Нет, он и раньше, конечно, знал, что адвокат – это защитник. И функция его в суде заключается в том, чтобы защищать обвиняемого. Но он полагал, что адвокат выполняет эту свою функцию лишь в разного рода неясных случаях: когда вина обвиняемого не доказана или доказательства эти вызывают некоторые сомнения. А тут вдруг выяснилось, что адвокаты защищают и самых что ни на есть настоящих преступников. Отлично знают, что человек совершил уголовно наказуемое деяние, ни на секунду в этом не сомневаются – и все-таки защищают!
– Товарищи! – сказал потрясённый Петр Нилович, когда эта истина открылась ему во всей своей отвратительной наготе. – Это что же происходит? Партия ведёт беспощадную борьбу с преступностью, а тем временем тут у нас, под самым носом, в самом центре Москвы обосновалась организация, вся деятельность которой направлена на защиту преступников!.. Вот мы тут обсуждаем, как лучше наладить вашу работу, какую помощь вам оказать и все такое... А не можем ли мы просто взять, да и закрыть эту вашу контору?
Председатель Московской коллегии адвокатов, к которому, как он понял, и был в первую очередь обращён этот неожиданный вопрос, встал и сказал:
– Вы все можете, Петр Нилович!
Одним из первых, с кем Петр Нилович пожелал встретиться в новой своей должности начальника «агитпропа», был А. Т. Твардовский.

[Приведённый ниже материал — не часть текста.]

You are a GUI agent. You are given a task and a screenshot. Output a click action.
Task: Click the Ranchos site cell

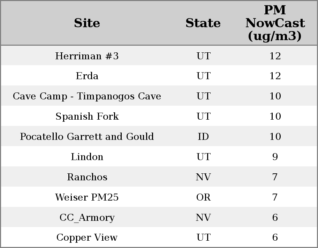pyautogui.click(x=87, y=177)
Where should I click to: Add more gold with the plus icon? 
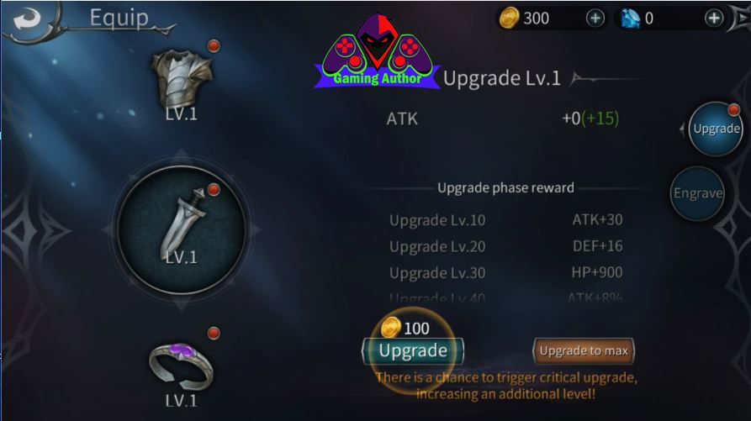tap(595, 18)
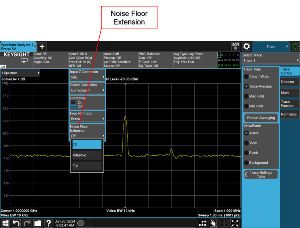Image resolution: width=300 pixels, height=228 pixels.
Task: Click the full screen arrows icon
Action: tap(235, 223)
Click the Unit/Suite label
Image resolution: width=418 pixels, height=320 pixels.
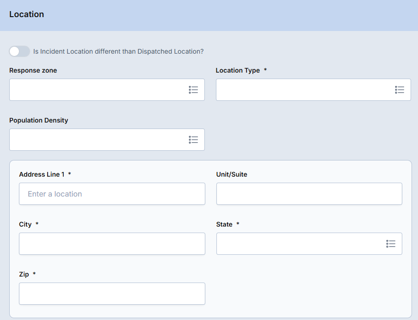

Приём прошел доброжелательно, и высказал Демичев, что хотел бы видеть и этого Солженицына. Где меня искать, Твардовский не знал и не обещал, но в этот день меня с неудержимостью вдруг потянуло в «Новый мир» – толкуй, что нет передачи мыслей и воль. Оттуда А. Т. созвонился тотчас, и назавтра, 17 июля, мне был назначен приём.
Почти вся редакция сидела в кабинете Твардовского. Давно я их всех не видел, и показалось мне чуждо и скучно с ними. В голове-то был «Архипелаг» да Тамбов 1921-го года, а они хором требовали от меня «проходимого рассказика», будто бы «публикация чего-нибудь» моего после двухлетнего перерыва (и в знак лояльности к новому Руководству) сейчас «очень важна».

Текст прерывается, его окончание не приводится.